JOB:
Please report each line in the entries below that contains the word "perform".

# SUPPLIED INFORMATION start

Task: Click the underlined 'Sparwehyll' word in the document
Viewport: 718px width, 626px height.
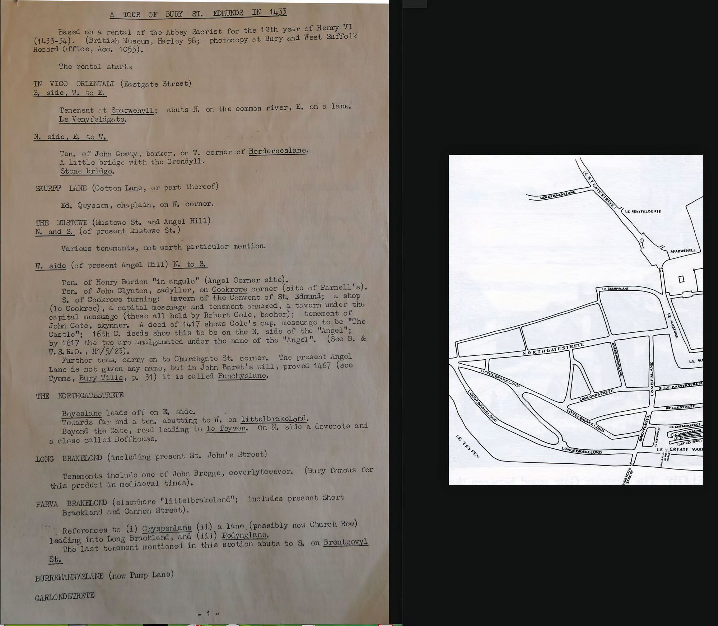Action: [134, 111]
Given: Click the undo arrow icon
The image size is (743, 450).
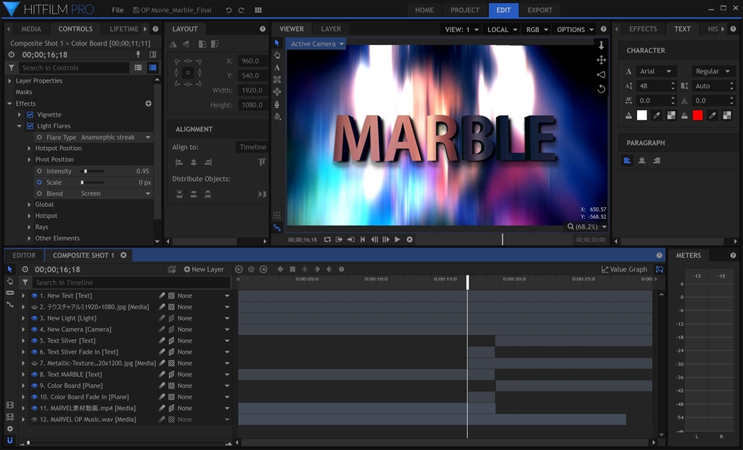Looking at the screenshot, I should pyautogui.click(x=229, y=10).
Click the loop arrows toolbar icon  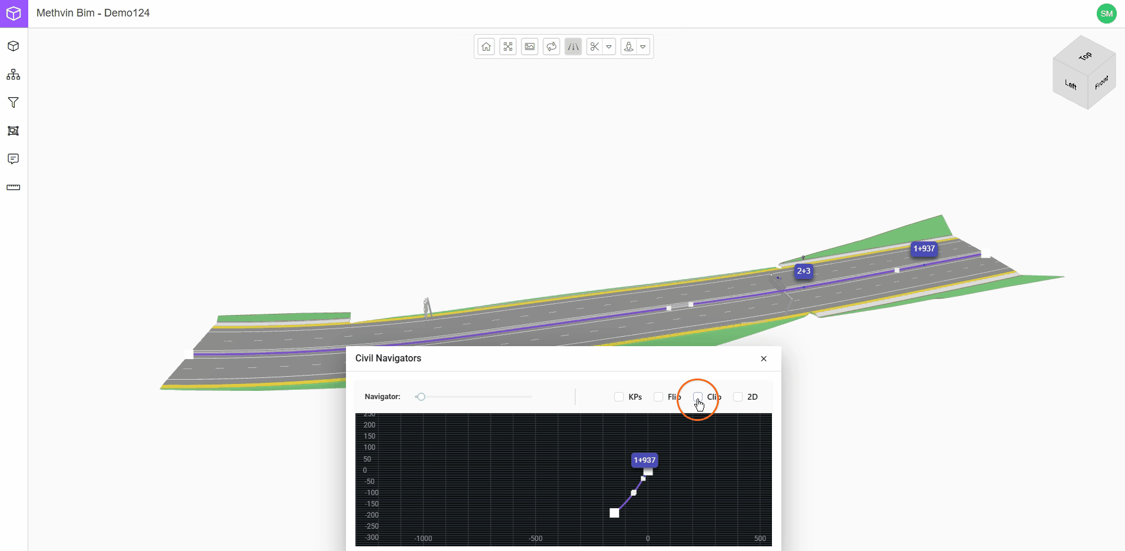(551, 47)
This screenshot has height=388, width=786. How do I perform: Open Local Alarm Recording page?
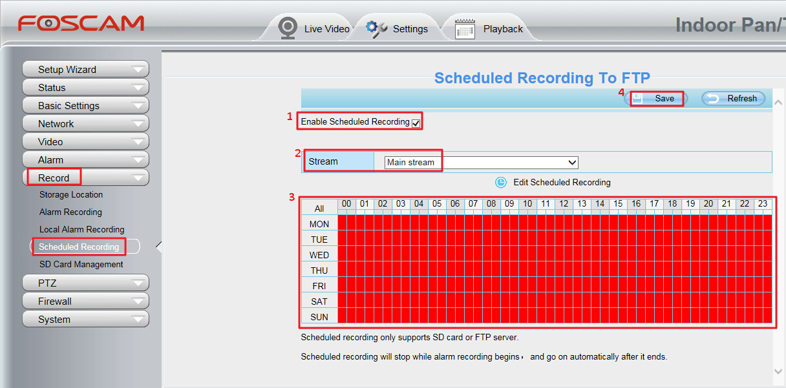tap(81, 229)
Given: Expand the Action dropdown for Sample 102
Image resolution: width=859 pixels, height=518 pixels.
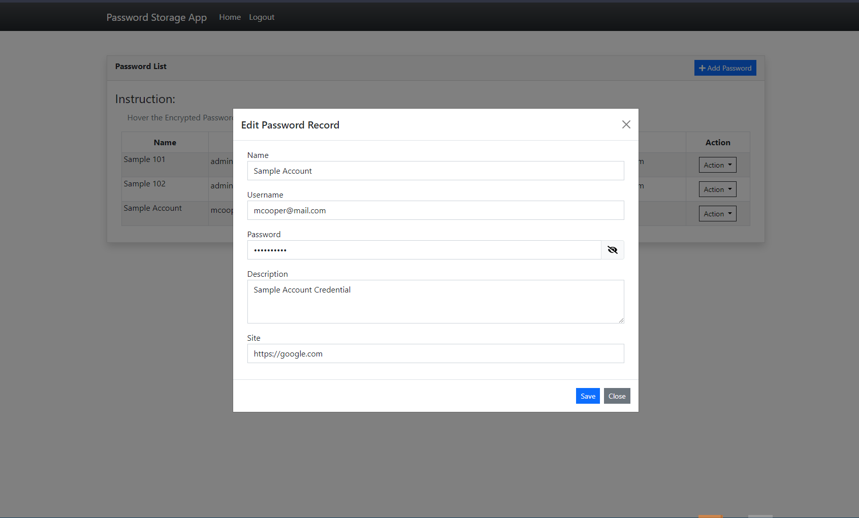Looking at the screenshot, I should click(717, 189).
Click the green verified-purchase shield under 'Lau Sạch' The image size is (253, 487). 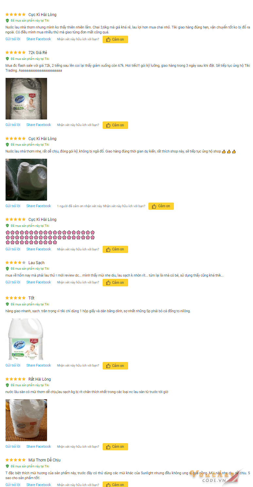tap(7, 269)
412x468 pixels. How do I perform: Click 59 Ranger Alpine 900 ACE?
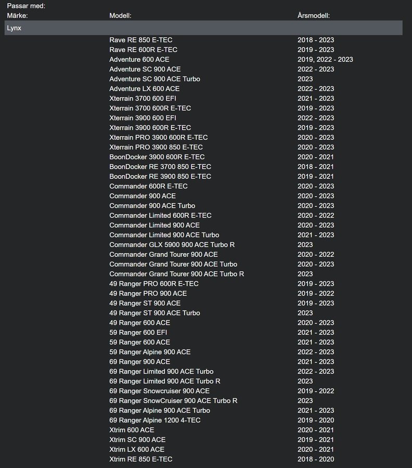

# SUPPLIED INFORMATION end

SOLUTION TO THIS TASK:
This screenshot has height=388, width=786. How do I perform: Open Local Alarm Recording page?
412x468 pixels. How do I perform: Click 59 Ranger Alpine 900 ACE?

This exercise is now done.